— BEGIN EXCERPTED DATA —

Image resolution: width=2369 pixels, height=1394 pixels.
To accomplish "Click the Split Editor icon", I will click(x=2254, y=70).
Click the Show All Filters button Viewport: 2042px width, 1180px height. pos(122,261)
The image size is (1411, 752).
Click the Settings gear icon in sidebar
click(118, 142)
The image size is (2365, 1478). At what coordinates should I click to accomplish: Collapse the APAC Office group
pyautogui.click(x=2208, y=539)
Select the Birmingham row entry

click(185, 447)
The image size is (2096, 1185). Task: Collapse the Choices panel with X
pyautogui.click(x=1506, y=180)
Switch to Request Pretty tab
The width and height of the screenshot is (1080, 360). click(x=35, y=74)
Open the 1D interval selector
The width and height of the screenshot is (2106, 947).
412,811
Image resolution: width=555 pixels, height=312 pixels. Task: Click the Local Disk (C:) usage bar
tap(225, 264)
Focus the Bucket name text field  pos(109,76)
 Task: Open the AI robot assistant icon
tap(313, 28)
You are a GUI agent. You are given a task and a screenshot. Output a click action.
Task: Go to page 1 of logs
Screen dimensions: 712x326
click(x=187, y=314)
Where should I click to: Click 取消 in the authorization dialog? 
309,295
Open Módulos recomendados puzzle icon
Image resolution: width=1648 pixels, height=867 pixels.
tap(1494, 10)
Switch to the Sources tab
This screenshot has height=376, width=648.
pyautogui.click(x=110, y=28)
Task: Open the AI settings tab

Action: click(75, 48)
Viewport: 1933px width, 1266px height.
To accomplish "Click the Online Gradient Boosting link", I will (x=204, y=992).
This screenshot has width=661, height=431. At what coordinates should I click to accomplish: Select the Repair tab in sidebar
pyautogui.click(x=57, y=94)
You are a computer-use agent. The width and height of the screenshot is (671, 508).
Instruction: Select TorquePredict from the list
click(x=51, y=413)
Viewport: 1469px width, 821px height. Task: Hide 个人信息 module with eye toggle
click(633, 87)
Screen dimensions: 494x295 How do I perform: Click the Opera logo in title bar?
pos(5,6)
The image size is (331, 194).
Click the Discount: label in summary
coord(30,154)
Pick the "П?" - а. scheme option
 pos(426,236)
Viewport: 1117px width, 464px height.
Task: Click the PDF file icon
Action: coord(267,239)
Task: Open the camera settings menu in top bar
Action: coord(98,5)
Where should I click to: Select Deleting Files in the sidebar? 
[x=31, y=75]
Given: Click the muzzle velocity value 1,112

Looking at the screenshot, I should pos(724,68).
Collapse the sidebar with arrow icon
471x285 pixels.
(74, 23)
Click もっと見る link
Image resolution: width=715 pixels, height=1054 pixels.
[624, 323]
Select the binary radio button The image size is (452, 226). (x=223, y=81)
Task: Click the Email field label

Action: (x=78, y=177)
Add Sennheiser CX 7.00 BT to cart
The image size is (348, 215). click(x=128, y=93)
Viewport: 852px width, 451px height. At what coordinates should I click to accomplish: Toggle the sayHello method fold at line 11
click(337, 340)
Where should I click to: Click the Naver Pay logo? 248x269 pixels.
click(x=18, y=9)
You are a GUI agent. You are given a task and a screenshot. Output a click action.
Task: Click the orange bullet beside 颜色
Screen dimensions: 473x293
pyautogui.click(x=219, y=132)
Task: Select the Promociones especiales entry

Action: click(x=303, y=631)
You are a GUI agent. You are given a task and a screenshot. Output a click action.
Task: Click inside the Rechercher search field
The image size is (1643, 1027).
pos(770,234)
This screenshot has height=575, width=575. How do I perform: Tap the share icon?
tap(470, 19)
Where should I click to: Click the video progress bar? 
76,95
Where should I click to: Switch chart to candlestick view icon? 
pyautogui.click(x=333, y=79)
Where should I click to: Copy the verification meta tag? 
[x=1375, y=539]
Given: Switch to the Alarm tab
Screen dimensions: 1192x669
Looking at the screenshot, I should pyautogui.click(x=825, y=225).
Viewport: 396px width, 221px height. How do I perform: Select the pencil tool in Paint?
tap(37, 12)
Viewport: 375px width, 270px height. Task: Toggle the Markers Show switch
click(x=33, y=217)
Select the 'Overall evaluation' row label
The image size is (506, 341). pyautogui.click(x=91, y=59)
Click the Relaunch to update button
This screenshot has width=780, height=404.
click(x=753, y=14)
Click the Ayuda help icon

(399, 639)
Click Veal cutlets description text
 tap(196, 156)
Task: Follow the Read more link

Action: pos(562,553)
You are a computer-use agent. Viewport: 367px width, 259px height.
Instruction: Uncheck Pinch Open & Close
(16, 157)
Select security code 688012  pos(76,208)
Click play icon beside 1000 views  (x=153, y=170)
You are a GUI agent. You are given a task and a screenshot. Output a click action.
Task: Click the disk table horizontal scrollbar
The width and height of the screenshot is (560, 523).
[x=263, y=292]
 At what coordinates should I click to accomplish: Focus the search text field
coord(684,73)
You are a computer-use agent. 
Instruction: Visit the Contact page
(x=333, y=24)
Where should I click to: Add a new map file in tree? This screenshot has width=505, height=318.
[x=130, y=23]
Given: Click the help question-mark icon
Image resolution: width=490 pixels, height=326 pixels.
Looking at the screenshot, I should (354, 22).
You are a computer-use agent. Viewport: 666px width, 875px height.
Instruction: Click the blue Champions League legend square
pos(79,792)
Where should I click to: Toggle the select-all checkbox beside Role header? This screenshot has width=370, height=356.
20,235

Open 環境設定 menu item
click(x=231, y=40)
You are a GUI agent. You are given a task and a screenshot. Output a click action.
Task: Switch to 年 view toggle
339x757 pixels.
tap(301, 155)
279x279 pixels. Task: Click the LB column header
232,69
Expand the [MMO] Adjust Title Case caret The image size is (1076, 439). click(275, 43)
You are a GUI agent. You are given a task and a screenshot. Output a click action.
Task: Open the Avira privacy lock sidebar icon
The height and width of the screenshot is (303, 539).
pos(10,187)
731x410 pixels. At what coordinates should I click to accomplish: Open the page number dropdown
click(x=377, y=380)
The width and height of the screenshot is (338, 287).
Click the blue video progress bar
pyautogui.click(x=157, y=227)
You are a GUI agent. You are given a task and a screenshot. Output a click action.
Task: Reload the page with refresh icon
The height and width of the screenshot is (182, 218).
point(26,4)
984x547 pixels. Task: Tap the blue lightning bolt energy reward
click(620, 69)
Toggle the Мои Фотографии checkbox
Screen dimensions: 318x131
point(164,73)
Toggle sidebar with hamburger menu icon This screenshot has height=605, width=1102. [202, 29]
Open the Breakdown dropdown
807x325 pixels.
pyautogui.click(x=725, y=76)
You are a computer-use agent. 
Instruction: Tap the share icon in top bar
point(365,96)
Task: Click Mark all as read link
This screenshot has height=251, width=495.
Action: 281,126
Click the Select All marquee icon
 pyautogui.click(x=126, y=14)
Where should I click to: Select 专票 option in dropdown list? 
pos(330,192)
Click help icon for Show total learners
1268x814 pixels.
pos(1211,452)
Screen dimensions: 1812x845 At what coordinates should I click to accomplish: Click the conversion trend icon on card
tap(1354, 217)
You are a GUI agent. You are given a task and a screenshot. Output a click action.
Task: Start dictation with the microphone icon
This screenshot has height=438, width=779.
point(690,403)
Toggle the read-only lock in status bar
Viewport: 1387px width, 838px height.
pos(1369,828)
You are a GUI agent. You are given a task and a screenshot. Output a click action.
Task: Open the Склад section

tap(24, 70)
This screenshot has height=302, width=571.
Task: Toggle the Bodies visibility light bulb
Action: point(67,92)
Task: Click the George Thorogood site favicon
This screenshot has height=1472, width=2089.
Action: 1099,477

— END EXCERPTED DATA —

● TASK OBJECTIVE
Rewrite all the lines above with "Split Editor" changed to "Split Pane" and nothing else altered.

● TASK SOLUTION
Image resolution: width=2369 pixels, height=1394 pixels.
To accomplish "Click the Split Pane icon", I will click(x=2254, y=70).
Click the Show All Filters button Viewport: 2042px width, 1180px height. pos(122,261)
The image size is (1411, 752).
Click the Settings gear icon in sidebar
click(118, 142)
The image size is (2365, 1478). At what coordinates should I click to accomplish: Collapse the APAC Office group
pyautogui.click(x=2208, y=539)
Select the Birmingham row entry

click(185, 447)
The image size is (2096, 1185). Task: Collapse the Choices panel with X
pyautogui.click(x=1506, y=180)
Switch to Request Pretty tab
The width and height of the screenshot is (1080, 360). click(x=35, y=74)
Open the 1D interval selector
The width and height of the screenshot is (2106, 947).
412,811
Image resolution: width=555 pixels, height=312 pixels. Task: Click the Local Disk (C:) usage bar
tap(225, 264)
Focus the Bucket name text field  pos(109,76)
 Task: Open the AI robot assistant icon
tap(313, 28)
You are a GUI agent. You are given a task and a screenshot. Output a click action.
Task: Go to page 1 of logs
Screen dimensions: 712x326
click(x=187, y=314)
Where should I click to: Click 取消 in the authorization dialog? 
309,295
Open Módulos recomendados puzzle icon
Image resolution: width=1648 pixels, height=867 pixels.
tap(1494, 10)
Switch to the Sources tab
This screenshot has height=376, width=648.
pyautogui.click(x=110, y=28)
Task: Open the AI settings tab

Action: click(75, 48)
Viewport: 1933px width, 1266px height.
To accomplish "Click the Online Gradient Boosting link", I will (x=204, y=992).
This screenshot has width=661, height=431. At what coordinates should I click to accomplish: Select the Repair tab in sidebar
pyautogui.click(x=57, y=94)
You are a computer-use agent. The width and height of the screenshot is (671, 508).
Instruction: Select TorquePredict from the list
click(x=51, y=413)
Viewport: 1469px width, 821px height. Task: Hide 个人信息 module with eye toggle
click(633, 87)
Screen dimensions: 494x295 How do I perform: Click the Opera logo in title bar?
pos(5,6)
The image size is (331, 194).
Click the Discount: label in summary
coord(30,154)
Pick the "П?" - а. scheme option
 pos(426,236)
Viewport: 1117px width, 464px height.
Task: Click the PDF file icon
Action: coord(267,239)
Task: Open the camera settings menu in top bar
Action: coord(98,5)
Where should I click to: Select Deleting Files in the sidebar? 
[x=31, y=75]
Given: Click the muzzle velocity value 1,112

Looking at the screenshot, I should pos(724,68).
Collapse the sidebar with arrow icon
471x285 pixels.
(74, 23)
Click もっと見る link
Image resolution: width=715 pixels, height=1054 pixels.
[624, 323]
Select the binary radio button The image size is (452, 226). (x=223, y=81)
Task: Click the Email field label

Action: (x=78, y=177)
Add Sennheiser CX 7.00 BT to cart
The image size is (348, 215). click(x=128, y=93)
Viewport: 852px width, 451px height. At what coordinates should I click to accomplish: Toggle the sayHello method fold at line 11
click(337, 340)
Where should I click to: Click the Naver Pay logo? 248x269 pixels.
click(x=18, y=9)
You are a GUI agent. You are given a task and a screenshot. Output a click action.
Task: Click the orange bullet beside 颜色
Screen dimensions: 473x293
pyautogui.click(x=219, y=132)
Task: Select the Promociones especiales entry

Action: click(x=303, y=631)
You are a GUI agent. You are given a task and a screenshot. Output a click action.
Task: Click inside the Rechercher search field
The image size is (1643, 1027).
pos(770,234)
This screenshot has height=575, width=575. How do I perform: Tap the share icon?
tap(470, 19)
Where should I click to: Click the video progress bar? 
76,95
Where should I click to: Switch chart to candlestick view icon? 
pyautogui.click(x=333, y=79)
Where should I click to: Copy the verification meta tag? 
[x=1375, y=539]
Given: Switch to the Alarm tab
Screen dimensions: 1192x669
Looking at the screenshot, I should pyautogui.click(x=825, y=225).
Viewport: 396px width, 221px height. How do I perform: Select the pencil tool in Paint?
tap(37, 12)
Viewport: 375px width, 270px height. Task: Toggle the Markers Show switch
click(x=33, y=217)
Select the 'Overall evaluation' row label
The image size is (506, 341). pyautogui.click(x=91, y=59)
Click the Relaunch to update button
This screenshot has width=780, height=404.
click(x=753, y=14)
Click the Ayuda help icon

(399, 639)
Click Veal cutlets description text
 tap(196, 156)
Task: Follow the Read more link

Action: pos(562,553)
You are a computer-use agent. Viewport: 367px width, 259px height.
Instruction: Uncheck Pinch Open & Close
(16, 157)
Select security code 688012  pos(76,208)
Click play icon beside 1000 views  (x=153, y=170)
You are a GUI agent. You are given a task and a screenshot. Output a click action.
Task: Click the disk table horizontal scrollbar
The width and height of the screenshot is (560, 523).
[x=263, y=292]
 At what coordinates should I click to accomplish: Focus the search text field
coord(684,73)
You are a computer-use agent. 
Instruction: Visit the Contact page
(x=333, y=24)
Where should I click to: Add a new map file in tree? This screenshot has width=505, height=318.
[x=130, y=23]
Given: Click the help question-mark icon
Image resolution: width=490 pixels, height=326 pixels.
Looking at the screenshot, I should (354, 22).
You are a computer-use agent. Viewport: 666px width, 875px height.
Instruction: Click the blue Champions League legend square
pos(79,792)
Where should I click to: Toggle the select-all checkbox beside Role header? This screenshot has width=370, height=356.
20,235

Open 環境設定 menu item
click(x=231, y=40)
You are a GUI agent. You are given a task and a screenshot. Output a click action.
Task: Switch to 年 view toggle
339x757 pixels.
tap(301, 155)
279x279 pixels. Task: Click the LB column header
232,69
Expand the [MMO] Adjust Title Case caret The image size is (1076, 439). click(275, 43)
You are a GUI agent. You are given a task and a screenshot. Output a click action.
Task: Open the Avira privacy lock sidebar icon
The height and width of the screenshot is (303, 539).
pos(10,187)
731x410 pixels. At what coordinates should I click to accomplish: Open the page number dropdown
click(x=377, y=380)
The width and height of the screenshot is (338, 287).
Click the blue video progress bar
pyautogui.click(x=157, y=227)
You are a GUI agent. You are given a task and a screenshot. Output a click action.
Task: Reload the page with refresh icon
The height and width of the screenshot is (182, 218).
point(26,4)
984x547 pixels. Task: Tap the blue lightning bolt energy reward
click(620, 69)
Toggle the Мои Фотографии checkbox
Screen dimensions: 318x131
point(164,73)
Toggle sidebar with hamburger menu icon This screenshot has height=605, width=1102. [202, 29]
Open the Breakdown dropdown
807x325 pixels.
pyautogui.click(x=725, y=76)
You are a computer-use agent. 
Instruction: Tap the share icon in top bar
point(365,96)
Task: Click Mark all as read link
This screenshot has height=251, width=495.
Action: 281,126
Click the Select All marquee icon
 pyautogui.click(x=126, y=14)
Where should I click to: Select 专票 option in dropdown list? 
pos(330,192)
Click help icon for Show total learners
1268x814 pixels.
pos(1211,452)
Screen dimensions: 1812x845 At what coordinates should I click to accomplish: Click the conversion trend icon on card
tap(1354, 217)
You are a GUI agent. You are given a task and a screenshot. Output a click action.
Task: Start dictation with the microphone icon
This screenshot has height=438, width=779.
point(690,403)
Toggle the read-only lock in status bar
Viewport: 1387px width, 838px height.
pos(1369,828)
You are a GUI agent. You are given a task and a screenshot. Output a click action.
Task: Open the Склад section

tap(24, 70)
This screenshot has height=302, width=571.
Task: Toggle the Bodies visibility light bulb
Action: point(67,92)
Task: Click the George Thorogood site favicon
This screenshot has height=1472, width=2089.
Action: 1099,477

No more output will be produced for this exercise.